- **Given instruction**
Please pull out the lines starting with the one containing "Where should I" and ending after the one containing "[x=45, y=551]", and repeat them without any changes.

- **Records for this exercise**

┏━━

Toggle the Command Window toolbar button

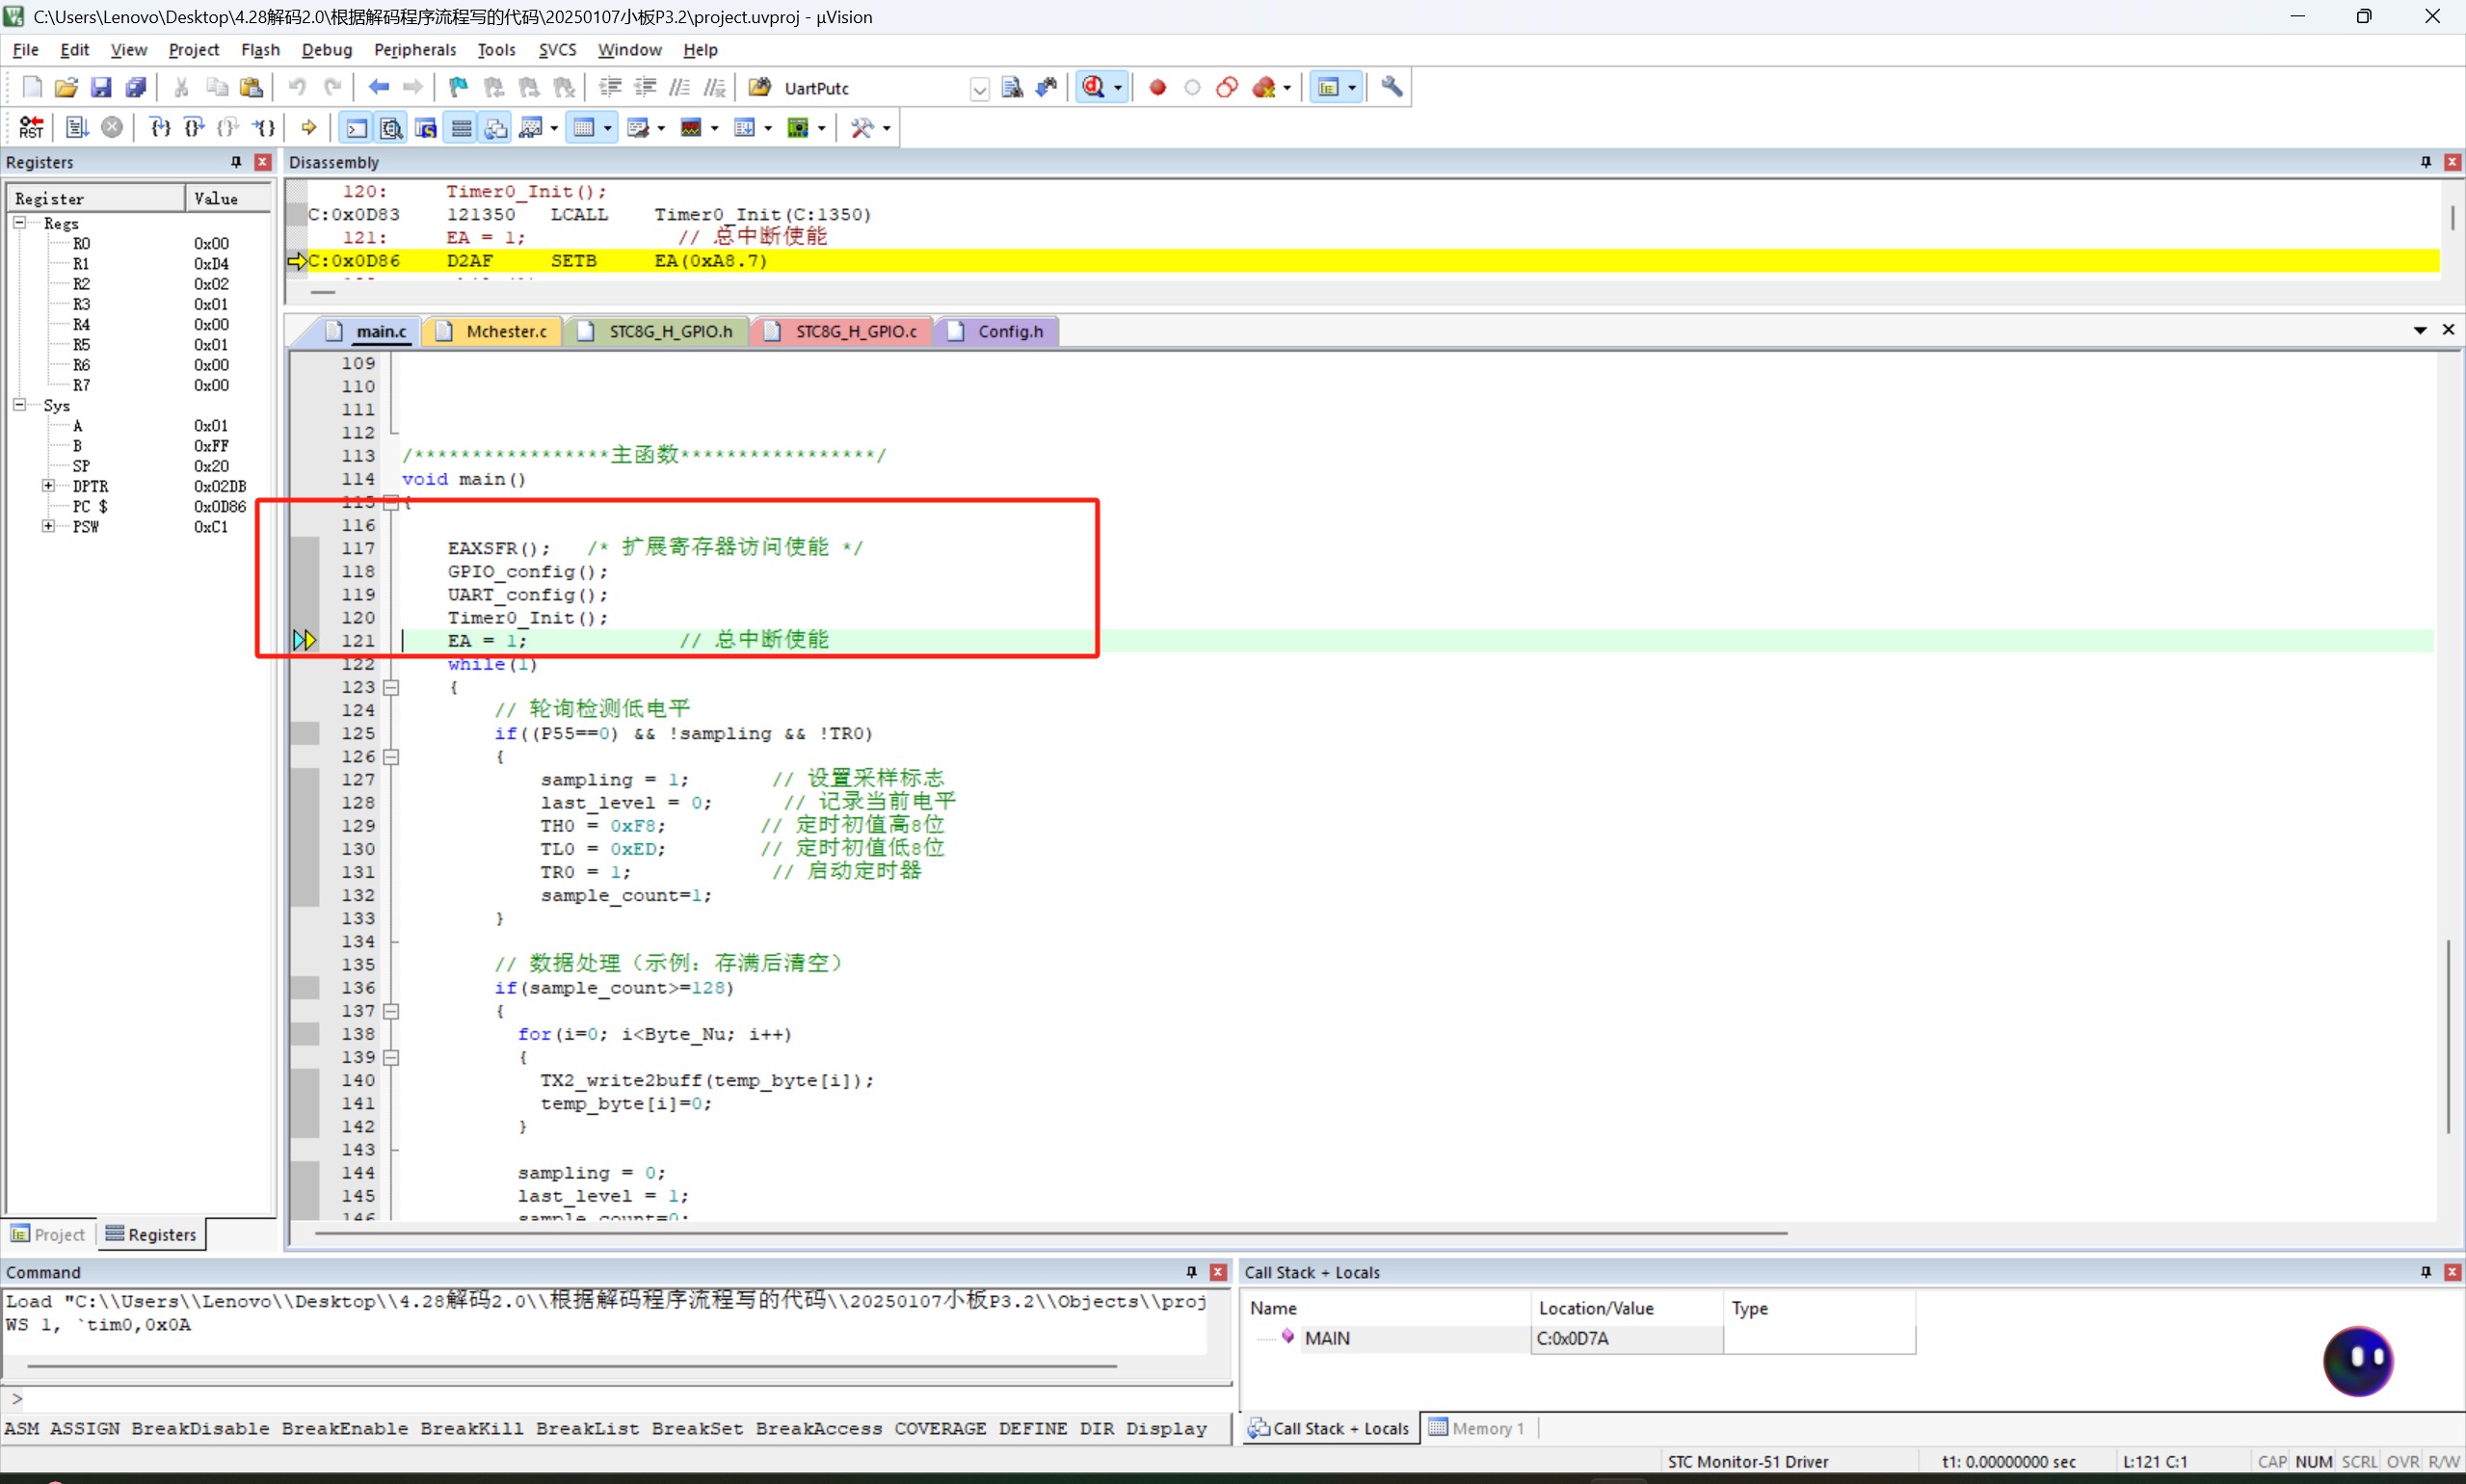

┗━━
┏━━

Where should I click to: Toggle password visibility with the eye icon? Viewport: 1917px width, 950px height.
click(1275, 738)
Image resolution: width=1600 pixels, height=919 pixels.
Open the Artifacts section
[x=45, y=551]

┗━━

- **Exercise response**
Where should I click to: Toggle password visibility with the eye icon? Viewport: 1917px width, 950px height.
click(1275, 738)
Image resolution: width=1600 pixels, height=919 pixels.
Open the Artifacts section
[x=45, y=551]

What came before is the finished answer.